WHAT THE TASK REQUIRES ->
Transcribe the lines below exactly, everything from the line containing "Given: Click the New pull request button" down to the line containing "[x=262, y=776]", including both.
-- BEGIN DATASET --
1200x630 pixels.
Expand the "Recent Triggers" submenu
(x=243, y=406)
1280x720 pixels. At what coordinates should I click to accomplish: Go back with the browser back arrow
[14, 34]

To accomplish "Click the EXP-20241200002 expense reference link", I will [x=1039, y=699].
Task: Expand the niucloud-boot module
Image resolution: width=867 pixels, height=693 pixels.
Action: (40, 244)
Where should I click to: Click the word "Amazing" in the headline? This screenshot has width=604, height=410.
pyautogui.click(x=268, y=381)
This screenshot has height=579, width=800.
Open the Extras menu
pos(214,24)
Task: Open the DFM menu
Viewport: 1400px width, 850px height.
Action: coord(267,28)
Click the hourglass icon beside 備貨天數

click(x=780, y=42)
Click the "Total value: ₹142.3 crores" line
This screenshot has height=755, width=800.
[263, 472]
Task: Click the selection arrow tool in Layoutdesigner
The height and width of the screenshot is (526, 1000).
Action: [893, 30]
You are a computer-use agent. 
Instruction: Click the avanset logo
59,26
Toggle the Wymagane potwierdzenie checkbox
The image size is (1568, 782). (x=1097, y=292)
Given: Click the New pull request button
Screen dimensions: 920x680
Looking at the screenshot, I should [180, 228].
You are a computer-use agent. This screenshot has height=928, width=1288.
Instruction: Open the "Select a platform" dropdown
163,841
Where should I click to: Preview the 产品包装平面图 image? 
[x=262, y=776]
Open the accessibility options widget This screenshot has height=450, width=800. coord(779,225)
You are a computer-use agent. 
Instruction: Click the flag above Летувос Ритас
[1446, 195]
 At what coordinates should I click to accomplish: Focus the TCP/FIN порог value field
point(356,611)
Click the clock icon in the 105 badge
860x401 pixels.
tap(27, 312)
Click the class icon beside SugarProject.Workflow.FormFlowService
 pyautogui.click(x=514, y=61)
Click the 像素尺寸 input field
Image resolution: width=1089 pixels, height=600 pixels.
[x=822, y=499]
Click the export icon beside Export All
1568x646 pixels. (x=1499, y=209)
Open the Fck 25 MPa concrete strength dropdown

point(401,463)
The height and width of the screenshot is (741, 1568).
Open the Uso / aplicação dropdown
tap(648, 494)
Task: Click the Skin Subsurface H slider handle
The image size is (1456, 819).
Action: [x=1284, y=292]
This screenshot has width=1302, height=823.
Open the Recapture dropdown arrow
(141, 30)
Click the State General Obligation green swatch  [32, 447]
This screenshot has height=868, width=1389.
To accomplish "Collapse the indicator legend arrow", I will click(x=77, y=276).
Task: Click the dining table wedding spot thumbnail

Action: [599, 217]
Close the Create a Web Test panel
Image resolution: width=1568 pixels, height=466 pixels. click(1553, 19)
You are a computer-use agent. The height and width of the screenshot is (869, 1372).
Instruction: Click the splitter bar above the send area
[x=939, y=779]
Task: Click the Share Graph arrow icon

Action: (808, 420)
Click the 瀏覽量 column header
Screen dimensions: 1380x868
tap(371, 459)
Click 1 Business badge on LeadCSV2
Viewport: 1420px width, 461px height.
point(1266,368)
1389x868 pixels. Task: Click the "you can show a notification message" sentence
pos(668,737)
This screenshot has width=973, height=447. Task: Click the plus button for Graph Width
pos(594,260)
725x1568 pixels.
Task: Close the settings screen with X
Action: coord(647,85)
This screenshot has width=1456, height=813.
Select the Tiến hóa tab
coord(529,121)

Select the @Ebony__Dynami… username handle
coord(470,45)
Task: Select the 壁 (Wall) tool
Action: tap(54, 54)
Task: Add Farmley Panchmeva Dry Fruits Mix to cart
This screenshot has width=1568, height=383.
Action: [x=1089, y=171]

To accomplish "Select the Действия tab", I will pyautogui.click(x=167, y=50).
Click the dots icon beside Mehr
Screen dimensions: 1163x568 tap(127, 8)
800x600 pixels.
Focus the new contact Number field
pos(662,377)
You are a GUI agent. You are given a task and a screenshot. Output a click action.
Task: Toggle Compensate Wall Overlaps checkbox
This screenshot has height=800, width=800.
-- END DATASET --
EXERCISE RESULT ->
Given: Click the New pull request button
Screen dimensions: 920x680
Looking at the screenshot, I should [180, 228].
You are a computer-use agent. This screenshot has height=928, width=1288.
Instruction: Open the "Select a platform" dropdown
163,841
Where should I click to: Preview the 产品包装平面图 image? 
[x=262, y=776]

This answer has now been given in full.